TilePattern(tile_shape: accelforge.util._basetypes.EvalsTo[typing.Union[typing.Literal[‘symbol’], sympy.core.symbol.Symbol, int, str, NoneType, sympy.core.expr.Expr]] = ‘symbol’, initial_tile_shape: accelforge.util._basetypes.EvalsTo[typing.Union[typing.Literal[‘symbol’], sympy.core.symbol.Symbol, int, str, NoneType, sympy.core.expr.Expr]] = ‘symbol’, calculated_n_iterations: Union[Literal[‘symbol’], sympy.core.symbol.Symbol, int, str, NoneType, sympy.core.expr.Expr] = None)

__init__(tile_shape='symbol', initial_tile_shape='symbol', calculated_n_iterations=None)#
as_str(with_initial_tile_shape=True, with_tile_shape=True)[source]#
calculated_n_iterations: Literal['symbol'] | Symbol | int | str | None | Expr = None#

The number of iterations in the pattern. Do not set this! Used internally by the mapper.
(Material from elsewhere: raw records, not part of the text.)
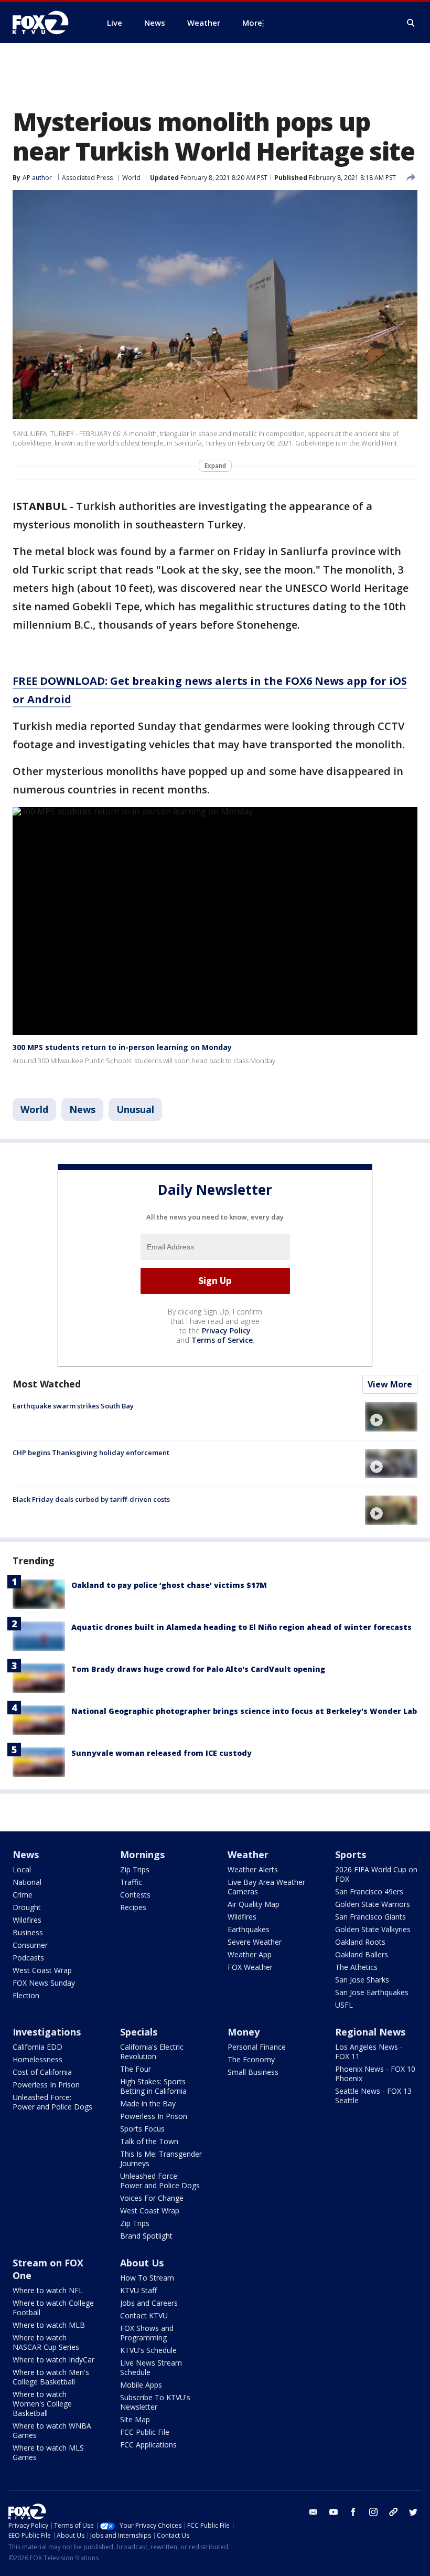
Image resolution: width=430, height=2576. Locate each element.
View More (390, 1384)
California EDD (37, 2047)
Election (26, 1995)
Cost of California (42, 2072)
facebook (353, 2512)
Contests (135, 1895)
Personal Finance (257, 2047)
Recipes (133, 1907)
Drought (27, 1907)
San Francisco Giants (370, 1917)
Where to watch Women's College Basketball (42, 2403)
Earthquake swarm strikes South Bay (73, 1406)
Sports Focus (142, 2129)
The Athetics (356, 1967)
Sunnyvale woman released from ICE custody (161, 1753)
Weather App (250, 1954)
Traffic (131, 1882)
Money (244, 2032)
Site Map (135, 2419)
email (313, 2512)
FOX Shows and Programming (147, 2332)
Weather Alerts (253, 1869)
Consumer (30, 1945)
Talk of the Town (149, 2141)
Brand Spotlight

initial_tile_shape: EvalsTo[Literal['symbol'] | Symbol | int | str | None | Expr] = 'symbol'#

The initial tile shape. This is the shape of the tile at the first iteration. Subsequent iterations may be smaller if they overlap previous iterations.

tile_shape: EvalsTo[Literal['symbol'] | Symbol | int | str | None | Expr] = 'symbol'#

The common tile shape of the pattern. This is the number of indices by which the tile moves each iteration.

update(**kwargs)[source]#

Update the TilePattern with the given keyword arguments.

Return type:

TilePattern

class accelforge.frontend.mapping.Toll[source]#

Bases: TensorHolder

A Toll TensorHolder that acts as a pass-through, where data is not reused but incurs accesses into this Toll.